I believe combat is the main way to deliver items in the game is the best way simply because of the unknown outcome. People can spend weeks, even months at a boss monster, killing it with teams, and never receive a single drop. However, on the one lucky note, the person could score a break, and get a rare drop, and make a good lump of cash.

 

 

 

Then there is skilling, which almost always has a 100% chance of profit depending on which skill. So while combat may take long to reach a point where players can attempt the rarest of drops, the skillers have a steady income. If a high end skill based item was released, it would most likely be a 100% income based method, and a 100% chance of that item being released into the game.

 

 

 

If its a little difficult to understand what I'm saying, as I did word it a bit odd, then consider:

 

Runecrafting v.
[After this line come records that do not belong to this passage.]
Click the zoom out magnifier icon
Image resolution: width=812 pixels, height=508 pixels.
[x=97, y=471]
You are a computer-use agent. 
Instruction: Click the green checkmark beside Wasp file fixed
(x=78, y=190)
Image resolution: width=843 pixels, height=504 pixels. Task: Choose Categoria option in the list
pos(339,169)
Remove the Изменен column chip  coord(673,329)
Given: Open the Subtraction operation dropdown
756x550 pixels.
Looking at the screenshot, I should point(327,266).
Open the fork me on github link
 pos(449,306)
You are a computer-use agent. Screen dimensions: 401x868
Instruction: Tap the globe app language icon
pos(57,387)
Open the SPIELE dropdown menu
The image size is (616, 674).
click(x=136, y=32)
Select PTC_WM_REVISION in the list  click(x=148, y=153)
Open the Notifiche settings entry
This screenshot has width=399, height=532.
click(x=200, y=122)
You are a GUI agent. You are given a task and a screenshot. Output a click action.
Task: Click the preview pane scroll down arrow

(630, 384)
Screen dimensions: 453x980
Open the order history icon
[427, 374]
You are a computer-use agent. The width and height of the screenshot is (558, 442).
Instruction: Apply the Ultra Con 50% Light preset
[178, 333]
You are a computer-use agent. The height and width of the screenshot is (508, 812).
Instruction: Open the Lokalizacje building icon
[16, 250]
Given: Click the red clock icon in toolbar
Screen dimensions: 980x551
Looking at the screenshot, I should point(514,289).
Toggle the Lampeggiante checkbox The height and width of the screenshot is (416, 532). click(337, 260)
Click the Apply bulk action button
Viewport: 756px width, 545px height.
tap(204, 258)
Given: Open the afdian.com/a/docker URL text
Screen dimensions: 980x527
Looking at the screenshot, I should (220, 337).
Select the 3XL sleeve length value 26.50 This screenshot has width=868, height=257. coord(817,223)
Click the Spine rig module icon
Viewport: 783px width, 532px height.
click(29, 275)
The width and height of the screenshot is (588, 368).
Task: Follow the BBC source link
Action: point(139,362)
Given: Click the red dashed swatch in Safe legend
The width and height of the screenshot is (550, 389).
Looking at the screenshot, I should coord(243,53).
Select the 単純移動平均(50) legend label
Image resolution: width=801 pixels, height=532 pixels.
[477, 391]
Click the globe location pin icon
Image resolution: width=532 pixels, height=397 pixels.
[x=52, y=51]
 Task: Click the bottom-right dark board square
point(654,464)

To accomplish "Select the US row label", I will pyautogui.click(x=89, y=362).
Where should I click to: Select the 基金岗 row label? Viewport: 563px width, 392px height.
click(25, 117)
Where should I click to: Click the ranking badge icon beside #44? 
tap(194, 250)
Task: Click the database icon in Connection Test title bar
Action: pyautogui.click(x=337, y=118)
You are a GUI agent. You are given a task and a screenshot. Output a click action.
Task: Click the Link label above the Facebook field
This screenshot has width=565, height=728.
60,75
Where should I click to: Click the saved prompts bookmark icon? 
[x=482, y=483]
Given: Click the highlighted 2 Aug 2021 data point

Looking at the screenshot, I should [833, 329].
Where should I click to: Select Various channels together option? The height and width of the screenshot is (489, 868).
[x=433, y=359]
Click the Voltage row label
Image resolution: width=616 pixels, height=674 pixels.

GWD Hunting

 

 

 

Runecrafting turns out an automatic profit, but GWD hunting is never a definite money maker. Some trips can be dry, and you can lose money, btu when you hit a really good drop, it can beat out skilling profit by a large sum.

 

 

 

Now consider:

 

If runecrafters could create a (not real) Rune gauntlet which are worth more than a pretty penny, then chances are that it would be a definite creation if it is completely skill based. It may take a little work, lets say about 2 hours, but when completed, it could be sold for much more profit than runecrafting those 2 hours. And, it would be a definite boost, while Combat never receives a definite reward. Not to mention if the item is very valuable, than everyone with the required skills would make it non stop until the price wouldn't match the effort. This would be caused by oversupply of the item.

 

 

 

 

 

 

 

So in conclusion, the reason combat is used for high-end items is because it makes the item a rarity and never reaches a point of oversupply (for the most part)

 

 

 

The only way I could see a skill-based high-end item would be if you could only make 1 per day, and it would take an extremely long time (such as mandatory pauses while the item cools, grows, forms etc. ) otherwise the item would be rushed through for production and sale. But then this would make a low supply and huige demand, and then a giant price tag. So I really don't know how it could be implemented, but it does sound like a pretty good idea if powerful items made without combat.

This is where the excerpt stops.